Among the many reasons for their importance is the fact that modular forms are in some sense *computable* objects. For example, the Modularity Conjecture for elliptic curves could be verified computationally for any specific curve. (The conjecture is now a theorem, thanks to Wiles, Taylor, Diamond, Conrad, and Breuil.) Similarly, if one could show an L-function came from a modular form, all sorts of facts became easy to prove. Conjectures about modular forms could often be checked numerically on the computer. (I have spent a lot of time doing just this!)

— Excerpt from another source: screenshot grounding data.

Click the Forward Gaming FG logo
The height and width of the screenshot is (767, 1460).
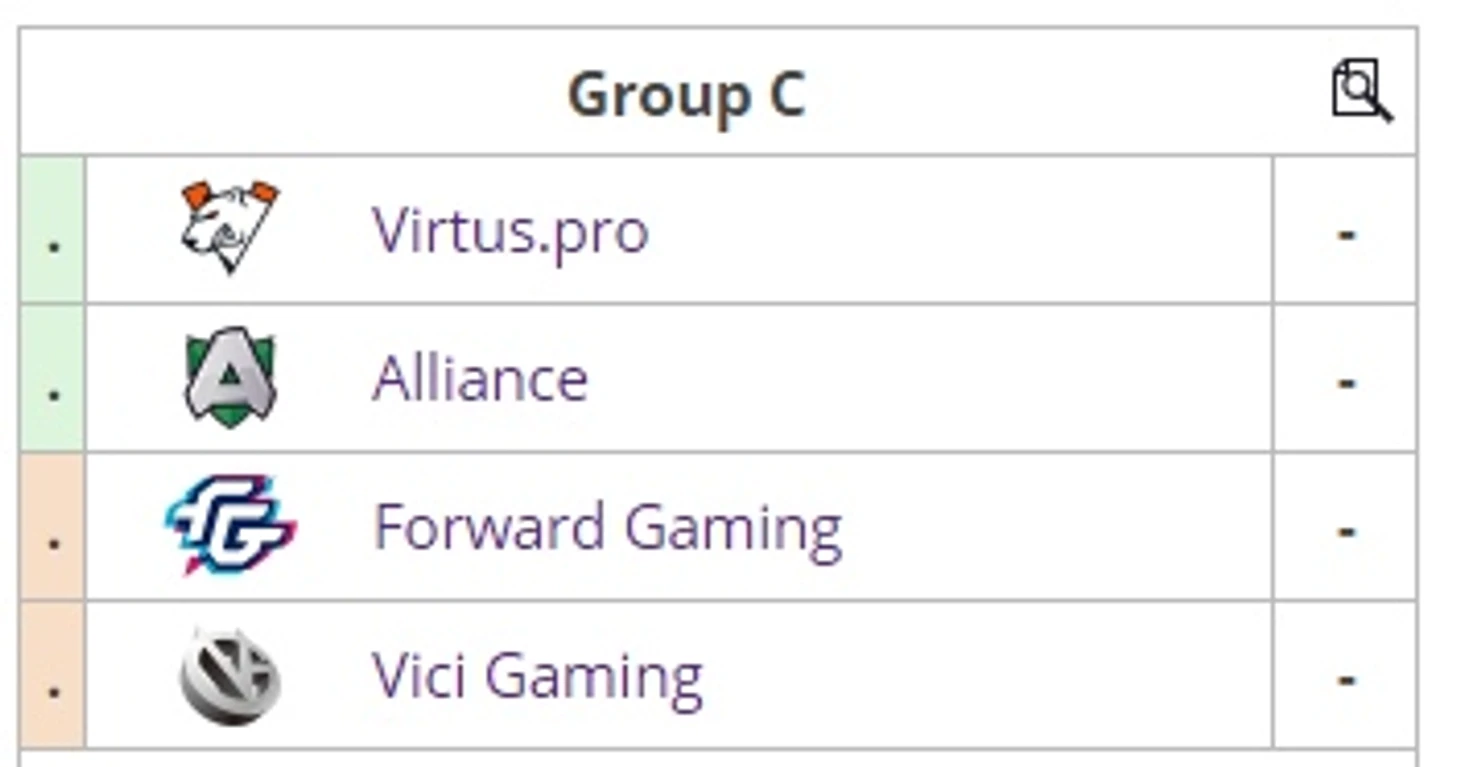click(230, 525)
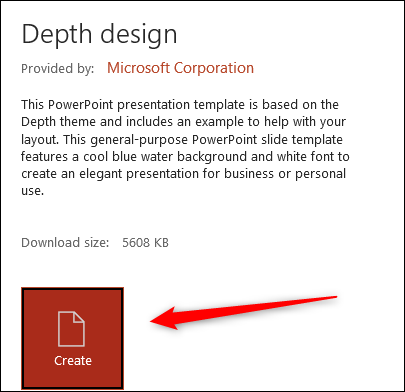Click the blank page icon inside Create button
405x392 pixels.
click(x=71, y=329)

All that being said, however, the fact remained that doing the actual computations was sometimes quite difficult. As often happens, things that are "computable in principle" can be awfully hard to work out in a practical and efficient way. Some of the computations I did, for example, boiled down to using an explicit basis of a finite-dimensional vector space, then finding and diagonalizing the matrix of an explicit linear transformation. But the numbers involved were huge, the dimensions got large quickly, and doing integer arithmetic on the computer is far from easy.

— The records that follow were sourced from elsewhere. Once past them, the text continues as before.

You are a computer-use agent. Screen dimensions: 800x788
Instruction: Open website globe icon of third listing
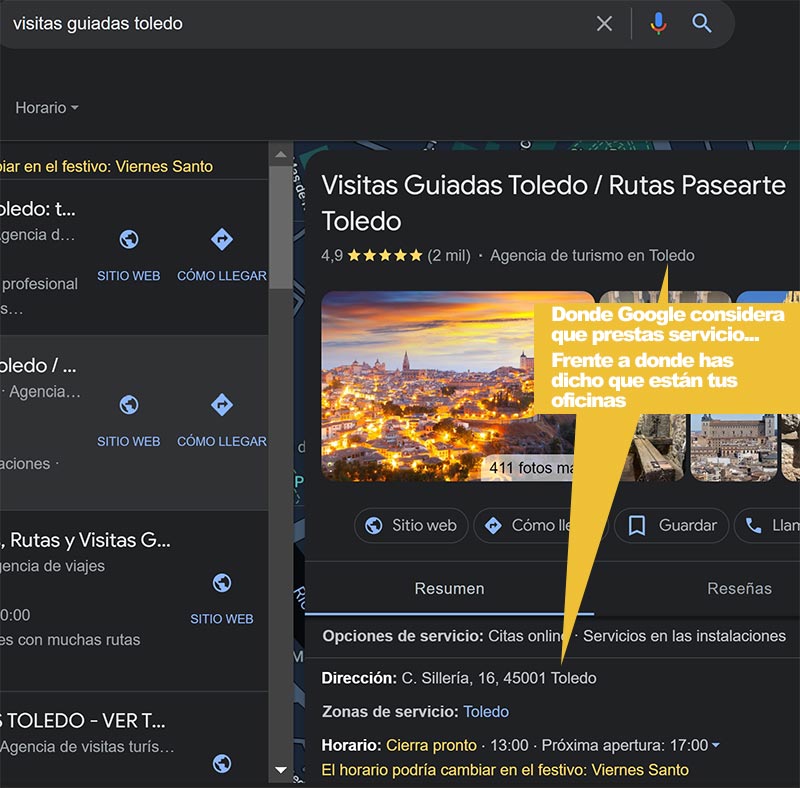[x=222, y=583]
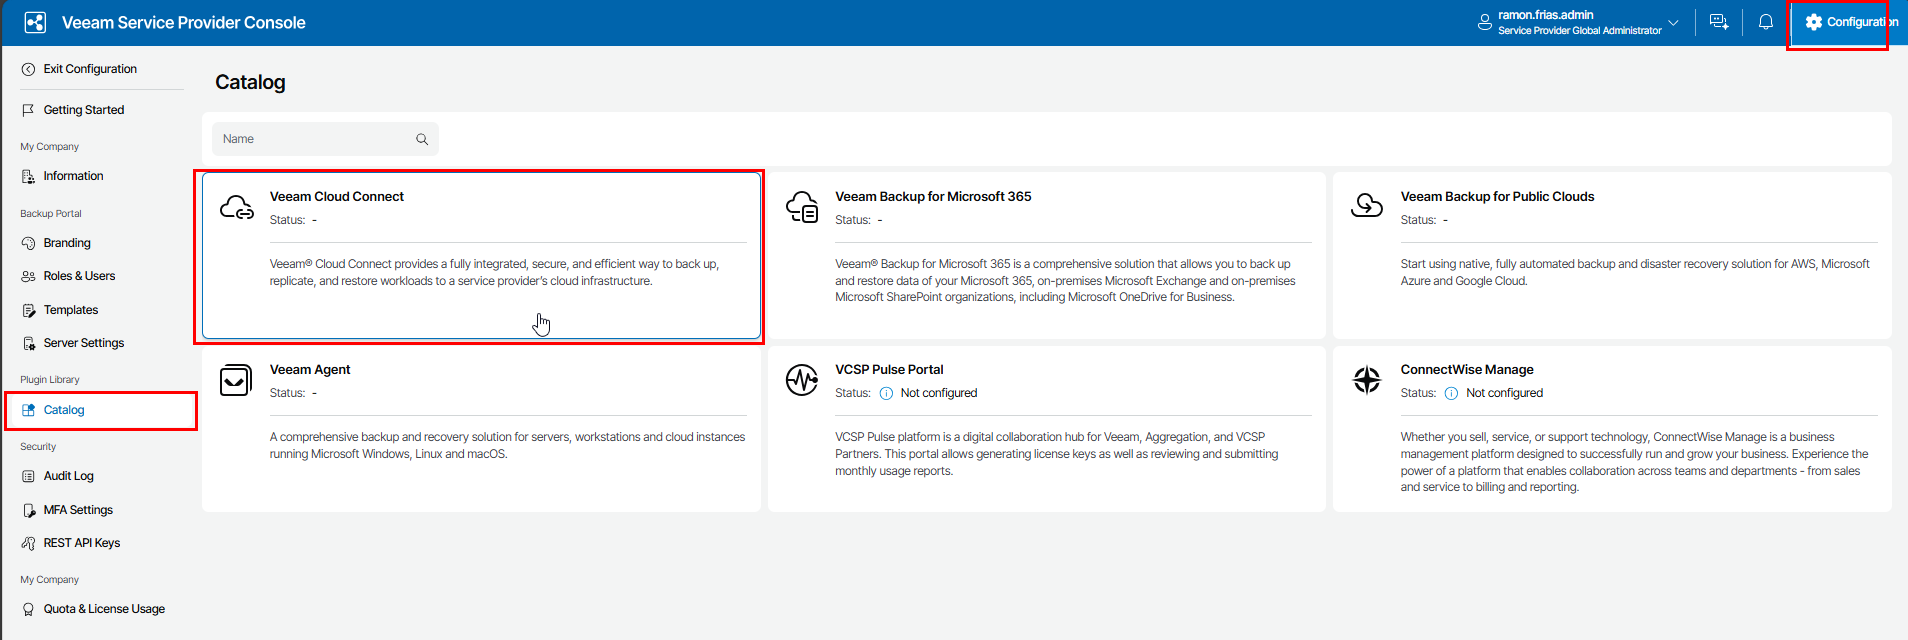Open REST API Keys in sidebar
Screen dimensions: 1908x640
(81, 543)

Those who knew how to make the computer actually find things quickly became well known among people working in the field. They were the ones we went to when our simple-minded programming led to the computer running out of memory, took too long, or produced mysterious errors. William Stein was one such; his *Modular Forms, a Computational Approach* is an attempt to teach us all how to do it.

While the book does explain the basic theory, Stein warns the reader that the focus is really not on the underlying ideas and theorems. Indeed, readers will profit the most from this book if they already know the basics of the theory of modular forms and are ready to learn how to compute them explicitly. As the preface states, this required "turning formulas and constructions buried in obscure research papers into precise computational recipes" and then "testing these and eliminating inaccuracies." He does not mention making them more efficient; he does that too.

There is no other book like this one, so it is hardly necessary to say it is required reading for anyone who wants to work with modular forms. Stein writes clearly, and the algorithms are usefully laid out. For the most part, Stein uses his SAGE system, which is open source software. He has made many of his programs available on his web site, with the very appropriate URL modular.math.washington.edu.

Every mathematics library should have this book. Newcomers to number theory will be grateful for it, and old timers will wish they had it available years ago.

As of February 2009, this book can be downloaded for free from the author's web site.

Fernando Q. Gouvêa used to do computations with modular forms himself, but is now content to let others do them. He now prefers to write on the history of mathematics, but he would still like to understand where the slopes are.